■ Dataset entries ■
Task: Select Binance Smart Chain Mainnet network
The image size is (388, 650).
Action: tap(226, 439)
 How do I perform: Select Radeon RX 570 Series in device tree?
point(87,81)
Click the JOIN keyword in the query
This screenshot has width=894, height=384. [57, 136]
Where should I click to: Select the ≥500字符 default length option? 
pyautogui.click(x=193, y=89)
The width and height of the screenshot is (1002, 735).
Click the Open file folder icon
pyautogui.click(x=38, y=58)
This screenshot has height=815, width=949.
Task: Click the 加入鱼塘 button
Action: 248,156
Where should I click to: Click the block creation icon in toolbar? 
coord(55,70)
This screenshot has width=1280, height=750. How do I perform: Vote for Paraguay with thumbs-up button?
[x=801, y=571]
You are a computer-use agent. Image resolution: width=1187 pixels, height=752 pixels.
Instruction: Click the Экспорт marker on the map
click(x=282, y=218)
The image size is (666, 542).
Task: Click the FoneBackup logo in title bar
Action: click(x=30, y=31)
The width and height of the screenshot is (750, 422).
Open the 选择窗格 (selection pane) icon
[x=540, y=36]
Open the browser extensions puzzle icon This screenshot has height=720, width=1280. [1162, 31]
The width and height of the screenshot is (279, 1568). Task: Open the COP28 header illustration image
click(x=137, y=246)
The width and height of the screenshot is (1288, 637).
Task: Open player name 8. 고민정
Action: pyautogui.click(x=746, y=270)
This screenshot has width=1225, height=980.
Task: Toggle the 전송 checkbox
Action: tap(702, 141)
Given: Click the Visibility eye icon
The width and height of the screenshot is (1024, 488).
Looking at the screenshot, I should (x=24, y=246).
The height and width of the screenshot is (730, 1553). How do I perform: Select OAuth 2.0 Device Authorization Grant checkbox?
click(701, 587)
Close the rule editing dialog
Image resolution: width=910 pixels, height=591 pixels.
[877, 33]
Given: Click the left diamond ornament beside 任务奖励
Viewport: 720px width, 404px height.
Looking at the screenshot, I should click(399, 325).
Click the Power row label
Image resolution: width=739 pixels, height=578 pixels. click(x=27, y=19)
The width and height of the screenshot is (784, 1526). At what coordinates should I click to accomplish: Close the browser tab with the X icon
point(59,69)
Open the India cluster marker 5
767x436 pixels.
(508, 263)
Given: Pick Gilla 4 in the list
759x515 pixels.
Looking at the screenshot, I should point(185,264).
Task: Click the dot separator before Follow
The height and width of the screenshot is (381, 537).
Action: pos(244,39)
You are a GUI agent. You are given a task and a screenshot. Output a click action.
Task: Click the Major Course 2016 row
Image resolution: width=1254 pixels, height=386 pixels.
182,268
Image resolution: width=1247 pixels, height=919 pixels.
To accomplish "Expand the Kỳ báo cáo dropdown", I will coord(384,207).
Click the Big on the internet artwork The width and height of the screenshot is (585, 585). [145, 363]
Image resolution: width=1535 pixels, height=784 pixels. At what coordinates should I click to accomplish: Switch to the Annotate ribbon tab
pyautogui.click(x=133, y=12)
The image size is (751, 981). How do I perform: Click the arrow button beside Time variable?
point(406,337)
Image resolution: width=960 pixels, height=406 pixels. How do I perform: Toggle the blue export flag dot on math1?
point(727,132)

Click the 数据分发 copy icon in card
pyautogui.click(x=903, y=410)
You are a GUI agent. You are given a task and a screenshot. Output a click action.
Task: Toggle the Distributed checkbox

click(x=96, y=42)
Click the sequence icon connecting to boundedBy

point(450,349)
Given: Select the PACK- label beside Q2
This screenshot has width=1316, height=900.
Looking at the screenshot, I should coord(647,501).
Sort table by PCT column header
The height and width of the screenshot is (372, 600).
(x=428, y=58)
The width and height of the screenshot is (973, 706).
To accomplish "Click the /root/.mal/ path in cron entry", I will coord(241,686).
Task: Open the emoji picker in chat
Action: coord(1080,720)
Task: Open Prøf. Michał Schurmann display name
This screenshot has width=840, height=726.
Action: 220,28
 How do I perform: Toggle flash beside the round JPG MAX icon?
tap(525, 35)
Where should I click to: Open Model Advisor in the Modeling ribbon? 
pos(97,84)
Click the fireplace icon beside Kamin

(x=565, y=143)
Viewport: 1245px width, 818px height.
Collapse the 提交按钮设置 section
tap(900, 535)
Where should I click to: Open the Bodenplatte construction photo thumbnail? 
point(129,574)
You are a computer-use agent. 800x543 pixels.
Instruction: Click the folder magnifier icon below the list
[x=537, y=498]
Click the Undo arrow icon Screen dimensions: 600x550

■ TASK DESCRIPTION ■
Once you have read the records above, write them all out exactly.

■ REPLY TO THE EXERCISE ■
Task: Select Binance Smart Chain Mainnet network
The image size is (388, 650).
Action: tap(226, 439)
 How do I perform: Select Radeon RX 570 Series in device tree?
point(87,81)
Click the JOIN keyword in the query
This screenshot has width=894, height=384. [57, 136]
Where should I click to: Select the ≥500字符 default length option? 
pyautogui.click(x=193, y=89)
The width and height of the screenshot is (1002, 735).
Click the Open file folder icon
pyautogui.click(x=38, y=58)
This screenshot has height=815, width=949.
Task: Click the 加入鱼塘 button
Action: 248,156
Where should I click to: Click the block creation icon in toolbar? 
coord(55,70)
This screenshot has width=1280, height=750. How do I perform: Vote for Paraguay with thumbs-up button?
[x=801, y=571]
You are a computer-use agent. Image resolution: width=1187 pixels, height=752 pixels.
Instruction: Click the Экспорт marker on the map
click(x=282, y=218)
The image size is (666, 542).
Task: Click the FoneBackup logo in title bar
Action: click(x=30, y=31)
The width and height of the screenshot is (750, 422).
Open the 选择窗格 (selection pane) icon
[x=540, y=36]
Open the browser extensions puzzle icon This screenshot has height=720, width=1280. [1162, 31]
The width and height of the screenshot is (279, 1568). Task: Open the COP28 header illustration image
click(x=137, y=246)
The width and height of the screenshot is (1288, 637).
Task: Open player name 8. 고민정
Action: pyautogui.click(x=746, y=270)
This screenshot has width=1225, height=980.
Task: Toggle the 전송 checkbox
Action: tap(702, 141)
Given: Click the Visibility eye icon
The width and height of the screenshot is (1024, 488).
Looking at the screenshot, I should (x=24, y=246).
The height and width of the screenshot is (730, 1553). How do I perform: Select OAuth 2.0 Device Authorization Grant checkbox?
click(701, 587)
Close the rule editing dialog
Image resolution: width=910 pixels, height=591 pixels.
[877, 33]
Given: Click the left diamond ornament beside 任务奖励
Viewport: 720px width, 404px height.
Looking at the screenshot, I should click(399, 325).
Click the Power row label
Image resolution: width=739 pixels, height=578 pixels. click(x=27, y=19)
The width and height of the screenshot is (784, 1526). At what coordinates should I click to accomplish: Close the browser tab with the X icon
point(59,69)
Open the India cluster marker 5
767x436 pixels.
(508, 263)
Given: Pick Gilla 4 in the list
759x515 pixels.
Looking at the screenshot, I should point(185,264).
Task: Click the dot separator before Follow
The height and width of the screenshot is (381, 537).
Action: pos(244,39)
You are a GUI agent. You are given a task and a screenshot. Output a click action.
Task: Click the Major Course 2016 row
Image resolution: width=1254 pixels, height=386 pixels.
182,268
Image resolution: width=1247 pixels, height=919 pixels.
To accomplish "Expand the Kỳ báo cáo dropdown", I will coord(384,207).
Click the Big on the internet artwork The width and height of the screenshot is (585, 585). [145, 363]
Image resolution: width=1535 pixels, height=784 pixels. At what coordinates should I click to accomplish: Switch to the Annotate ribbon tab
pyautogui.click(x=133, y=12)
The image size is (751, 981). How do I perform: Click the arrow button beside Time variable?
point(406,337)
Image resolution: width=960 pixels, height=406 pixels. How do I perform: Toggle the blue export flag dot on math1?
point(727,132)

Click the 数据分发 copy icon in card
pyautogui.click(x=903, y=410)
You are a GUI agent. You are given a task and a screenshot. Output a click action.
Task: Toggle the Distributed checkbox

click(x=96, y=42)
Click the sequence icon connecting to boundedBy

point(450,349)
Given: Select the PACK- label beside Q2
This screenshot has width=1316, height=900.
Looking at the screenshot, I should coord(647,501).
Sort table by PCT column header
The height and width of the screenshot is (372, 600).
(x=428, y=58)
The width and height of the screenshot is (973, 706).
To accomplish "Click the /root/.mal/ path in cron entry", I will coord(241,686).
Task: Open the emoji picker in chat
Action: coord(1080,720)
Task: Open Prøf. Michał Schurmann display name
This screenshot has width=840, height=726.
Action: 220,28
 How do I perform: Toggle flash beside the round JPG MAX icon?
tap(525, 35)
Where should I click to: Open Model Advisor in the Modeling ribbon? 
pos(97,84)
Click the fireplace icon beside Kamin

(x=565, y=143)
Viewport: 1245px width, 818px height.
Collapse the 提交按钮设置 section
tap(900, 535)
Where should I click to: Open the Bodenplatte construction photo thumbnail? 
point(129,574)
You are a computer-use agent. 800x543 pixels.
Instruction: Click the folder magnifier icon below the list
[x=537, y=498]
Click the Undo arrow icon Screen dimensions: 600x550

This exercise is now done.